Ferland Sinna Mendy (born 8 June 1995) is a French professional footballer who plays as a left-back for La Liga club Real Madrid and the France national team.

Early and personal life
Born in Meulan-en-Yvelines, France, Mendy is of Senegalese descent. At the age of 15 he spent time in a wheelchair and was told he might never play football again. 

He is a cousin of goalkeeper Édouard Mendy, who plays for Premier League club Chelsea and the Senegal national team.

Club career

Early career
During the 2016–17 Ligue 2 season, Mendy made 35 appearances for Le Havre.

Lyon
Mendy signed for Ligue 1 club Lyon on 29 June 2017 on a five-year contract. The transfer fee paid to Le Havre was reported as €5 million plus a possible €1 million in bonuses. On 19 September 2018, he made his Champions League debut in a 2–1 away win over Manchester City in the 2018–19 season.

::::

What this exercise asks.
1. Reproduce, word for word, the part of the Ferland Mendy passage that begins with the words containing "Early and personal" and ends with "play football again.".
2. List every football club named in the Ferland Mendy passage.

Data extract.
::::

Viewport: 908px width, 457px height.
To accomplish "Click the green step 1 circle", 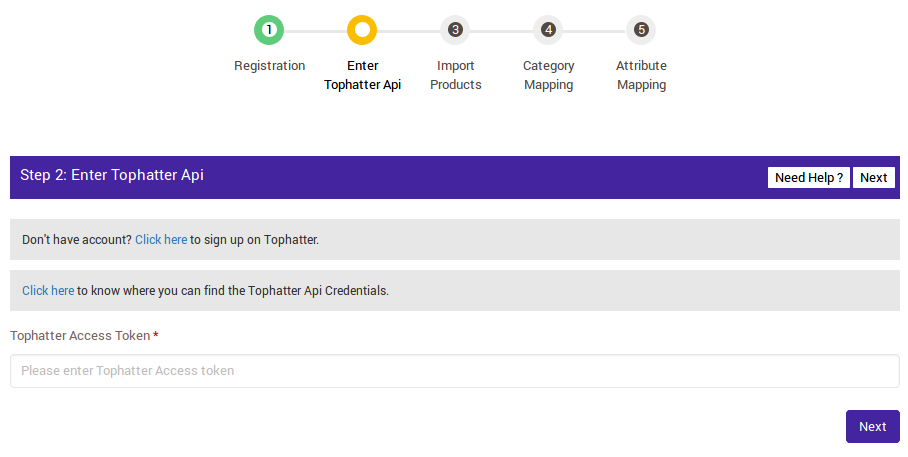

::::

Answers for the tasks.
1.
Early and personal life
Born in Meulan-en-Yvelines, France, Mendy is of Senegalese descent. At the age of 15 he spent time in a wheelchair and was told he might never play football again.

2.
Real Madrid
Chelsea
Le Havre
Lyon
Manchester City